Nostalgia, morriña, deseo. Esto es lo que todos tenemos en común: los que celebramos con gusto las fiestas, los que están solos o enfermos, los que echan de menos a los seres queridos y hasta los que huyen en un avión a una playa lejana. Porque no se van sólo por el follón comercial o los compromisos pesados: se van –o nos quedamos– por ese halo, ese tufo, ese aguijón que exhala la Navidad y que recuerda el carácter inconmensurable del deseo humano, que nada consigue satisfacer ni nada consigue extirpar. Navidad es alegre, pero es también un poquito dolorosa, porque toca la llaga abierta sobre el sentido de las cosas que los hombres llevamos en el corazón.

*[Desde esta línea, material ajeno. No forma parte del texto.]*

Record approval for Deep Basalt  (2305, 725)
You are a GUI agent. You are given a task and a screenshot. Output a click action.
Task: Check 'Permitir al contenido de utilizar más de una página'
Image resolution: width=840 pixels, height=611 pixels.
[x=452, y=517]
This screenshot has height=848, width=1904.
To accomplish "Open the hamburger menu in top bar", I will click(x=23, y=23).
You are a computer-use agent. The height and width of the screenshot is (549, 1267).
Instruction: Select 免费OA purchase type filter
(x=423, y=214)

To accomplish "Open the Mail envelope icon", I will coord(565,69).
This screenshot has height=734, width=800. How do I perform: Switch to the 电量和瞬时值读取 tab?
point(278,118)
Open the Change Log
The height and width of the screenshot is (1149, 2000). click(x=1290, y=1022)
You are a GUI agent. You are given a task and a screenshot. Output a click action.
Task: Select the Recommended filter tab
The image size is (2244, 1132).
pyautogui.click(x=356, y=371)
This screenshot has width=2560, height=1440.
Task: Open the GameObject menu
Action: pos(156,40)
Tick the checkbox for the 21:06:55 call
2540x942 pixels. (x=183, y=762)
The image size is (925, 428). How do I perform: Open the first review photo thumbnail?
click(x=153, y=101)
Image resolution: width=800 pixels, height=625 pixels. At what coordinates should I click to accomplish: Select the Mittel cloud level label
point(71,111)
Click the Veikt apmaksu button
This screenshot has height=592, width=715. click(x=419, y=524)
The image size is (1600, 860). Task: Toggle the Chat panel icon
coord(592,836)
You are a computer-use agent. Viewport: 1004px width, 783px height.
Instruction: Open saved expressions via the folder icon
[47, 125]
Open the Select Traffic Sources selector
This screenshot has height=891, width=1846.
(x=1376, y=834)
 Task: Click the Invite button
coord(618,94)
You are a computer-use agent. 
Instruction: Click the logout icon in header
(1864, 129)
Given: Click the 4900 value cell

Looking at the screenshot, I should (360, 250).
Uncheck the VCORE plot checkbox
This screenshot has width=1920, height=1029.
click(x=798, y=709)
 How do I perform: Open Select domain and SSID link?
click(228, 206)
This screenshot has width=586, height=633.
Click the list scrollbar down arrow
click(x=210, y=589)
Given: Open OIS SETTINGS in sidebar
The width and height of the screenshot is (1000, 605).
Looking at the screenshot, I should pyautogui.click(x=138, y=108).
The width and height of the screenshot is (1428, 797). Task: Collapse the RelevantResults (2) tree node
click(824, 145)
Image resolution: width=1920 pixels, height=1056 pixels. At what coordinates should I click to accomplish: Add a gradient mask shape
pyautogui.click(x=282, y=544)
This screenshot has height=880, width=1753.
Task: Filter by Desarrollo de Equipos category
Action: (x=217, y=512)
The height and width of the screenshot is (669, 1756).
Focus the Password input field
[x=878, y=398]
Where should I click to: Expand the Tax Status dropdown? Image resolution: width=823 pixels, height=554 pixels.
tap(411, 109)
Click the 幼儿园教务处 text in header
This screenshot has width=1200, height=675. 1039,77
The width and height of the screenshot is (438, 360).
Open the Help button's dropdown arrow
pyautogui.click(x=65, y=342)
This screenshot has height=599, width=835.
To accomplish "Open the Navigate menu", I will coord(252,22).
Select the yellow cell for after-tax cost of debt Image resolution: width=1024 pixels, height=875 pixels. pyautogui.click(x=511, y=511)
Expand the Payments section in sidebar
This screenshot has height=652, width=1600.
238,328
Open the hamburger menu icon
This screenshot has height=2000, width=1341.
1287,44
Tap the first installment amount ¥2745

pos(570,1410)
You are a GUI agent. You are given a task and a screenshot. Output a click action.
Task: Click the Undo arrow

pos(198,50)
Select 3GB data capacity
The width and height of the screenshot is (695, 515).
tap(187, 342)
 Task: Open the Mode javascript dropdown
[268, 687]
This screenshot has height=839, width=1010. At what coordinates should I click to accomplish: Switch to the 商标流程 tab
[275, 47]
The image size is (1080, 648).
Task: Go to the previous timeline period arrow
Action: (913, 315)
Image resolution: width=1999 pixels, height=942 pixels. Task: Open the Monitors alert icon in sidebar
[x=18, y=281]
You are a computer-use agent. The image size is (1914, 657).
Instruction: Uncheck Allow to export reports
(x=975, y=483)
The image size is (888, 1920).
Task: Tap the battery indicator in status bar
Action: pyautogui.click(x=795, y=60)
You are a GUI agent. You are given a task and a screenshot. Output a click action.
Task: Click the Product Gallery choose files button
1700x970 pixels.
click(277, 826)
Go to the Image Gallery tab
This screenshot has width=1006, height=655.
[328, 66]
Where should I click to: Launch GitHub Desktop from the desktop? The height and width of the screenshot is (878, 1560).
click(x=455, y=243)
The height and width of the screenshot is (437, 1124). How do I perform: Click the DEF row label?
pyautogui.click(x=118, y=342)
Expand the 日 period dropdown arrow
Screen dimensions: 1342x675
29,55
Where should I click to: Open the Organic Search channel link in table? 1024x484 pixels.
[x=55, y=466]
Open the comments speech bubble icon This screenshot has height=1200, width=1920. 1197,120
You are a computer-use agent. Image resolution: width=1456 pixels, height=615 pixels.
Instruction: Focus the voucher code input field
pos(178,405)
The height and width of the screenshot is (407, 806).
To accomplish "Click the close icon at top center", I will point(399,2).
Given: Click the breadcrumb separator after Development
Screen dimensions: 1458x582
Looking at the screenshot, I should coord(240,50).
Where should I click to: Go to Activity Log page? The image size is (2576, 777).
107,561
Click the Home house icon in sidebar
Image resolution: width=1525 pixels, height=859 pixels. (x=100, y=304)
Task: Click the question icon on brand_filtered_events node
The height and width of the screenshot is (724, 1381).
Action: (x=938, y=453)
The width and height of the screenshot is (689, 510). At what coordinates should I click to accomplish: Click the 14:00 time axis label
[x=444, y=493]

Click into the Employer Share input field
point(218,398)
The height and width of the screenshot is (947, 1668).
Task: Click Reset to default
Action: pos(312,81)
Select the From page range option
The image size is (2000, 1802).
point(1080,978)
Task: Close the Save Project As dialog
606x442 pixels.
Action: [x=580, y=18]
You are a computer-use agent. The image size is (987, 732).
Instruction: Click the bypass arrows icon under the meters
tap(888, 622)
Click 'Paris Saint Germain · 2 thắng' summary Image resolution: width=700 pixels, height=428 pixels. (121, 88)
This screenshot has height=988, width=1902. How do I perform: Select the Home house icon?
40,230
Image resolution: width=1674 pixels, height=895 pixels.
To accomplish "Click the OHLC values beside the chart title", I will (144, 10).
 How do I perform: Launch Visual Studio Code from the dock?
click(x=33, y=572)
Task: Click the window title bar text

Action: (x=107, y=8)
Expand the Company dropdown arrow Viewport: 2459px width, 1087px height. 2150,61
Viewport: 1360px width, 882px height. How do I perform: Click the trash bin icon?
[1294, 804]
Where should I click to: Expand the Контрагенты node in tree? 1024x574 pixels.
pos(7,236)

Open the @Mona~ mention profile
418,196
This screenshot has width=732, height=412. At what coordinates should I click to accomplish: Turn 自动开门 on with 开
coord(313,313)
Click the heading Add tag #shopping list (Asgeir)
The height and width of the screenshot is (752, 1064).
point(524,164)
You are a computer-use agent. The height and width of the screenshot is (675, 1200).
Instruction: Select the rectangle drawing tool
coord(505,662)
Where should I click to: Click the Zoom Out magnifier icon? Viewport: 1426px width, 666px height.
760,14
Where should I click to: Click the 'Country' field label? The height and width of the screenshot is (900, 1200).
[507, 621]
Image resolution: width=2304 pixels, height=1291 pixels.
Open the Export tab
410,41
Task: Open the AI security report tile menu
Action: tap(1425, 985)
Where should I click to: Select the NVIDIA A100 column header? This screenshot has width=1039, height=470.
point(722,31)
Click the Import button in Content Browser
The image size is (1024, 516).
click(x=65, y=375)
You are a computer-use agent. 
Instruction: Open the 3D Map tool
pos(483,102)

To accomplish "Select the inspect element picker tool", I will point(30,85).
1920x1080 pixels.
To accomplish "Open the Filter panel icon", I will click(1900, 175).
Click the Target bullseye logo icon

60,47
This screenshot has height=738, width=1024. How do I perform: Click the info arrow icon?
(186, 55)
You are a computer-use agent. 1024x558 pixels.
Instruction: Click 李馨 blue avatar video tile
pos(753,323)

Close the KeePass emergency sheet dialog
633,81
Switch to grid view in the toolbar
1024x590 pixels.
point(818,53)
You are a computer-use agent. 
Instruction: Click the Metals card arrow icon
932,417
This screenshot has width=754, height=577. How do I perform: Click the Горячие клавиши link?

Lo intuyó Federico Nietzsche, que escribía en 1864: «Me quedo solo, levanto mis manos al Dios desconocido. Quiero conocerte a ti, el Ignoto, que penetras mi alma hasta el fondo y como tempestad sacudes mi vida. Inaferrable y, sin embargo, semejante a mí». El hombre puede aturdirse con el trabajo o las prisas, poner música estruendosa o largarse al Caribe, pero en todas partes le espera esta pregunta que le persigue como a Caín.
El Papa Ratzinger explicaba el otro día en París que precisamente fue esta búsqueda fundamental el origen del monacato occidental y, con él, de la cultura europea. ¿Acaso hay alguien que no haya pensado alguna vez en dedicar la vida entera a buscar? ¿Y si hubiese respuesta? ¿Y si llevásemos la pregunta clavada justamente porque hubiese respuesta, del mismo modo que experimentamos la sed porque existe el agua que la sacia? Nochebuena ha susurrado la semana pasada este misterio, esta arrolladora, enloquecida, hermosa, definitiva posibilidad: que el infinito que deseamos se haya hecho cercano y cognoscible y la nostalgia pueda convertirse en paz. ¡Hermosa aventura del ser humano amado por un Dios humano!
A la luz de la Navidad, el año 2010 deja de ser «otro año más» y recobra el sabor de una oportunidad. Estupendo: enhorabuena a todos porque acaban de ser agraciados con 365 nuevos días sin escribir. Casi todo lo que va a ocurrir nos resulta todavía inimaginable.